CONSIGNE:
Répondez à ces questions d'après l'extrait de conclusions présenté plus bas :
1. Au profit de quel tribunal le jugement s'est-il déclaré incompétent ?
2. Quel article du code civil est cité pour l'interdiction des pactes sur succession future ?
3. Quelle somme est réclamée au titre de l'article 700 du code de procédure civile ?

EXTRAIT:
____
Par conclusions du 29 juillet 2019, qui sont tenues pour entièrement reprises, M. [I] [F], la SARL HC et la SAS Société Centrale de réalisations immobilières Promotions (Socri Promotions) demandent à la cour de:

Sur la compétence:

vu les articles L.211-4 et R.221-4 3ème du code de l'organisation judiciaire,

vu l'article L.211-3 du même code,

- confirmer le jugement en ce qu'il s'est déclaré incompétent au profit du tribunal de grande instance de Grasse,

Evoquant au fond:

Principalement

Vu l'art. 88 du code de procédure civile,

Vu l'art. 722 du code civil portant interdiction des pactes sur succession future,

- dire nul et de nul effet l'acte dit pacte d'associés du [Date décès 7] 2010,

Vu ensemble les art. 1075 et 1076 du même code,

- dire nul et de nul effet l'ensemble contractuel composé du pacte du [Date décès 7] 2010 et des donations-partage du 8 avril 1990 et du 6 juillet 1998 consenties à [M] [F],

- dire que [M] [F] sera privé de tout droit sur les titres donnés et qu'[I] [F] en recouvrera la pleine propriété avec effet au 6 juillet 1998 et au 29 avril 1990,

Très subsidiairement :

vu le principe de prohibition des engagements perpétuels repris par l'art. 1210 du Code Civil dans sa rédaction issue de 1'ordonnance du 12 février 2007 ; vu les obligations de loyauté figurant au pacte du 30 Janvier 2010, dire nul le pacte du [Date décès 7] 2010 ou en tout cas sa résiliation fondée et légitime,

- débouter [M] [F] de l'ensemble de ses demandes,

- le condamner, en outre, à 30 000 euros au titre de l'article 700 du code de procédure civile et aux entiers dépens.
____
DONNÉES ENREGISTRÉES:
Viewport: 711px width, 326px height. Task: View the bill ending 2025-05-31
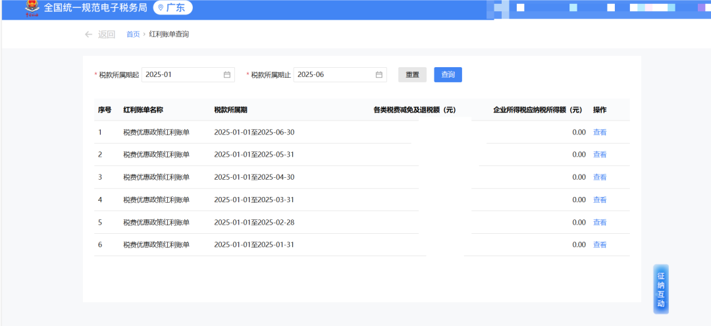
____
RÉPONSE:
1. Le tribunal de grande instance de Grasse.
2. L'article 722 du code civil.
3. 30 000 euros.